A leaked document intended for use only by RIM staff suggests that the Canadian company's soon-to-be-launched BlackBerry PlayBook will be missing some rather important features.
RIM's bomb-proof e-mail and messaging services have long been the BlackBerry's unique selling point but the leaked memo seems to suggest that neither service will be available as native apps when the potential iPad-killer launches on April 16th.
Starting at $499, the PlayBook has always been aimed at the business market where pioneering BlackBerry smartphones made their mark, but now it seems that PlayBook owners will also need to have access to one of the company's handsets in order to use the tablet's full functionality.
BlackBerry Messenger, email and calendar services will rely on BlackBerry Bridge to connect to the handset, to all intents and purposes turning the tablet into a very expensive external monitor with a built-in web browser.
The pertinent part of the leaked missive reads:
Q: Will apps such as e-mail, contacts, calendar etc. be available natively on BlackBerry PlayBook?

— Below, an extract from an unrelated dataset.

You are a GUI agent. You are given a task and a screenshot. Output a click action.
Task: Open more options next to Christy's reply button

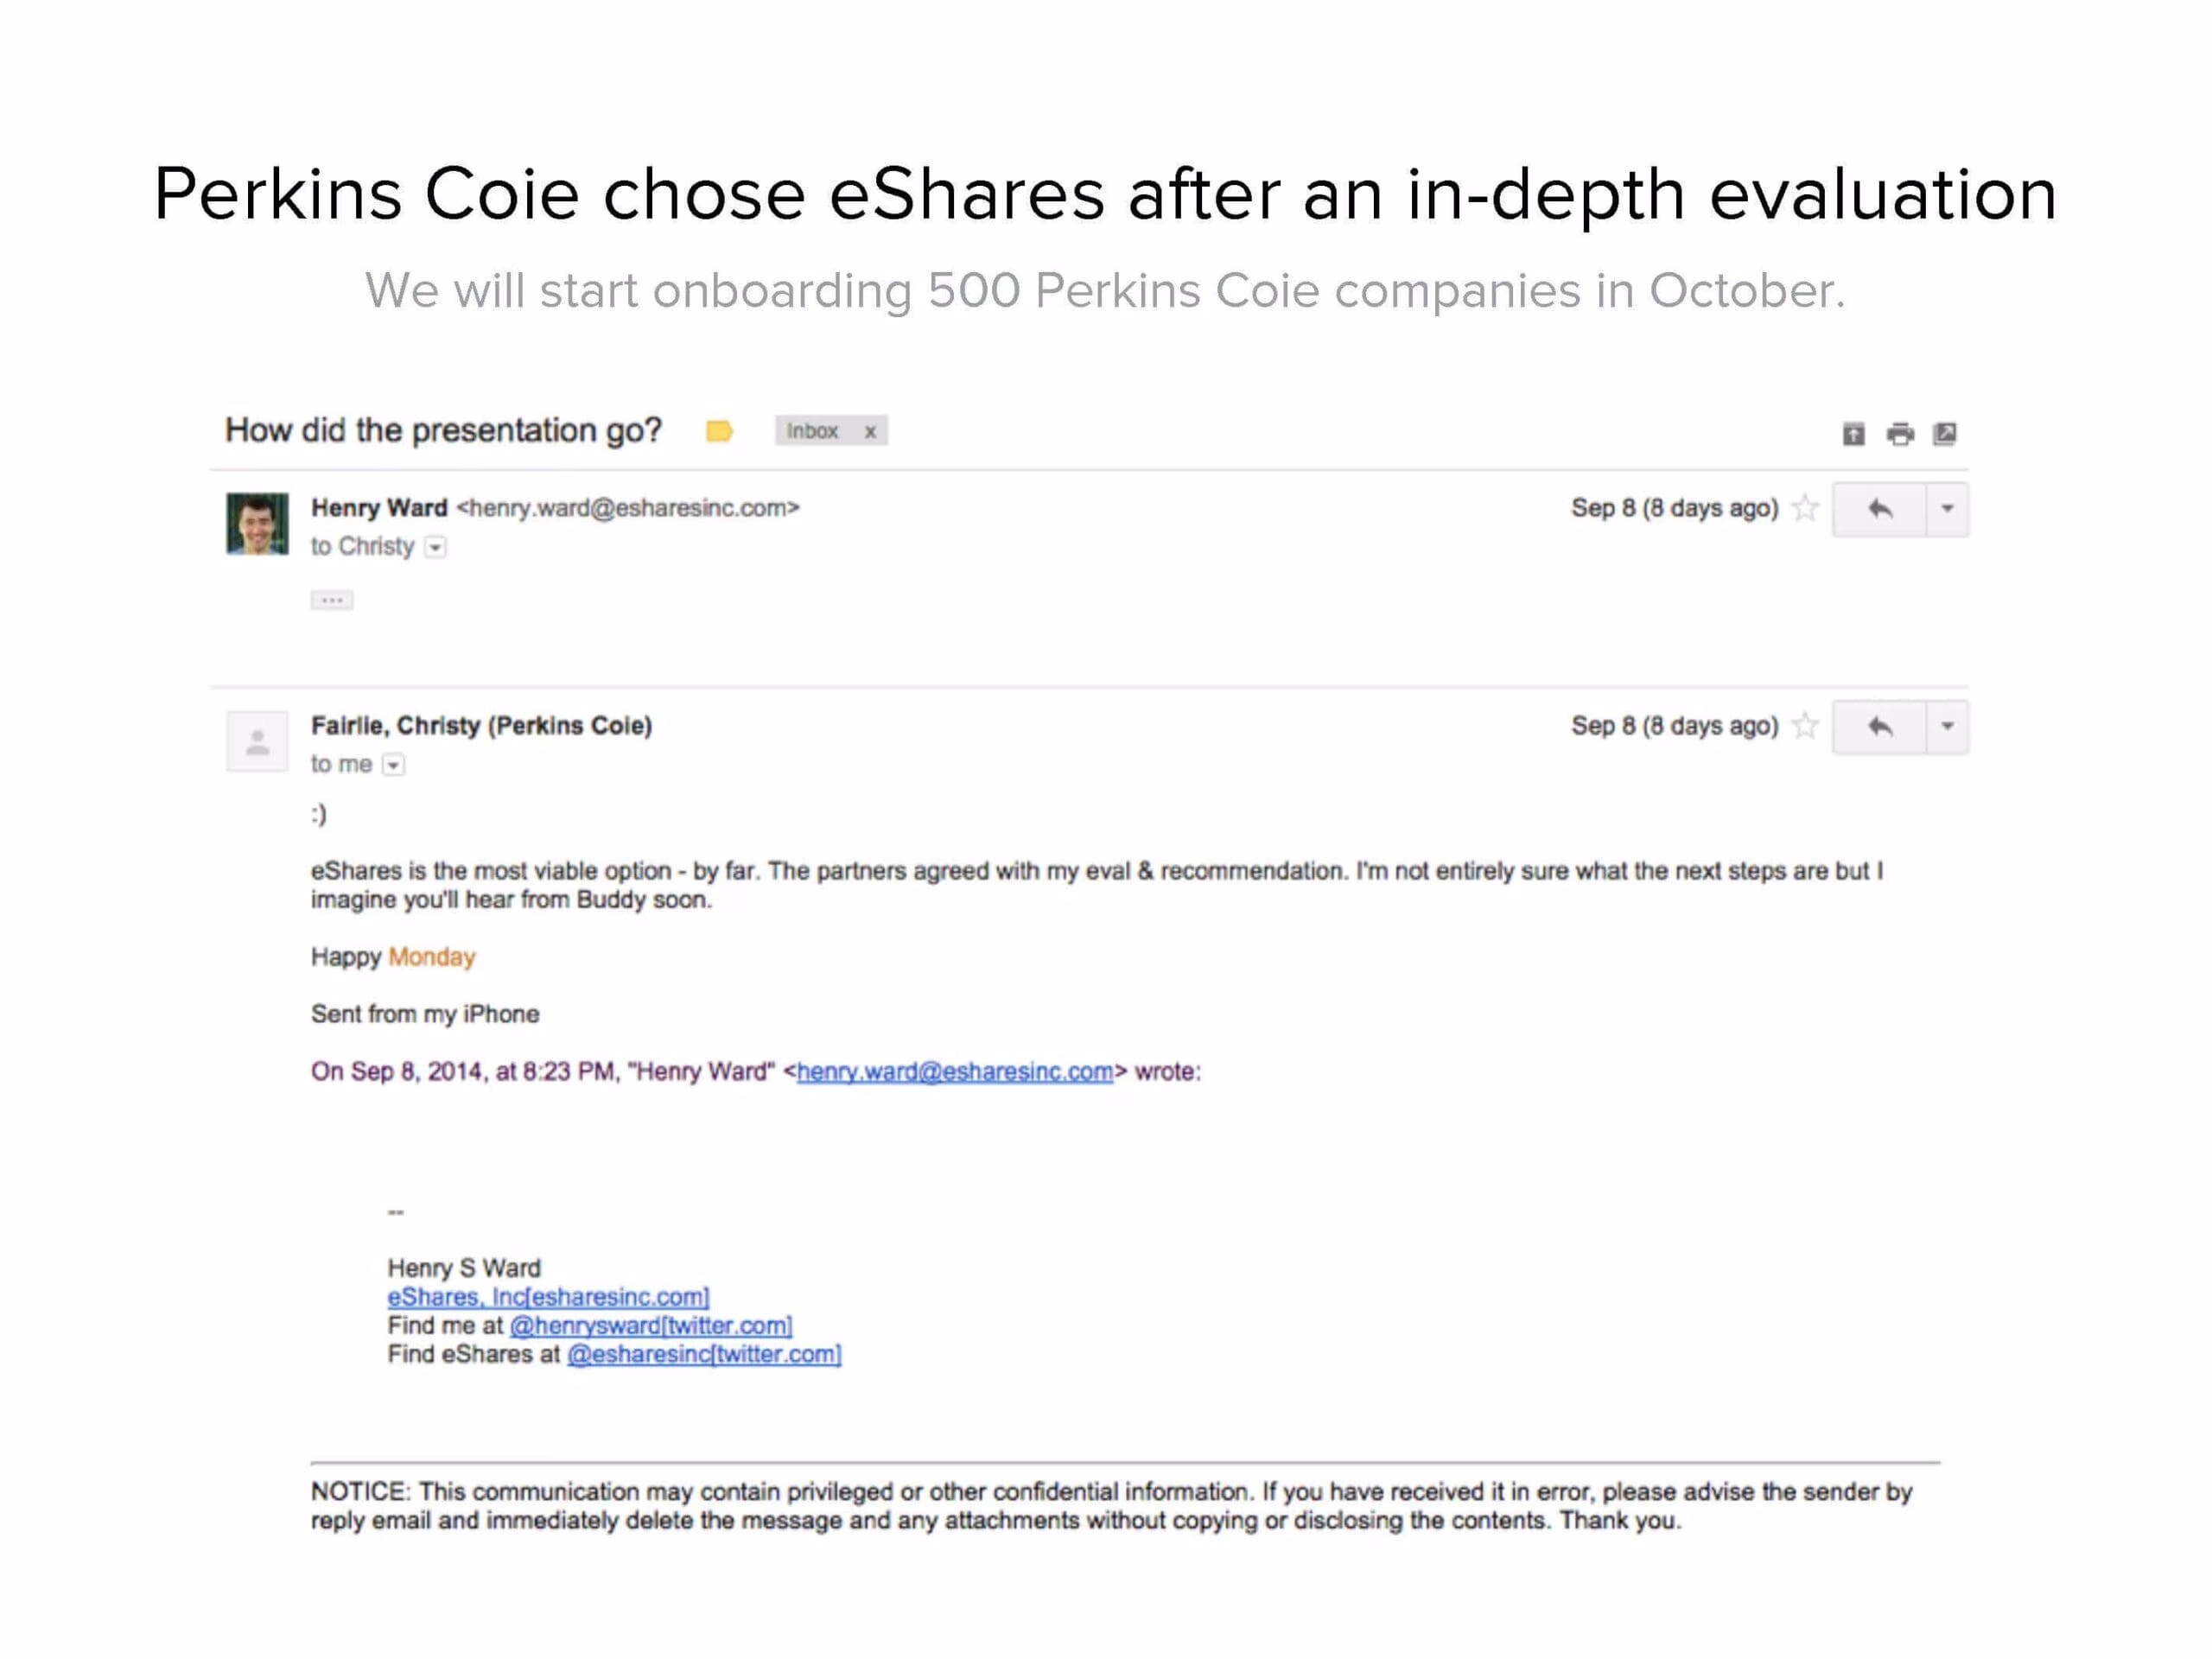(1947, 726)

The BlackBerry PlayBook can be used in conjunction with a BlackBerry smartphone or it can be used on its own (i.e. standalone).
The BlackBerry Bridge feature creates a secure Bluetooth link between a BlackBerry PlayBook tablet and BlackBerry smartphone allowing BlackBerry smartphone users to view and interact with the email, BBM and PIM apps on their BlackBerry smartphone using the larger BlackBerry PlayBook screen.
In addition, users can access their e-mail via the BlackBerry PlayBook’s web browser without any need for a BlackBerry smartphone.
In a future software update for the BlackBerry PlayBook, we will also provide native e-mail, calendar, and contact apps for those customers who prefer to have these apps directly on the tablet.
RIM has been accused of rushing the PlayBook to market in order to steal some of the iPad's thunder, but releasing an expensive device with many of its prime features hobbled to such an extent could damage the PlayBook's reputation.
Native apps for the tablets proprietory OS will also be few and far between at launch, and Android apps are expected to take a performance hit as they are forced to run inside an optional Android App Player application adding to the CPU overhead.
We've asked RIM to comment on the leak which has confirmed what many suspected, that only existing BlackBerry owners will find a real use for the seven-inch tablet, and we'll update you if and when they get back to us.
We suspect that RIM's PR machine will churn out the stock response that the company doesn't comment on leaks, rumours or conjecture.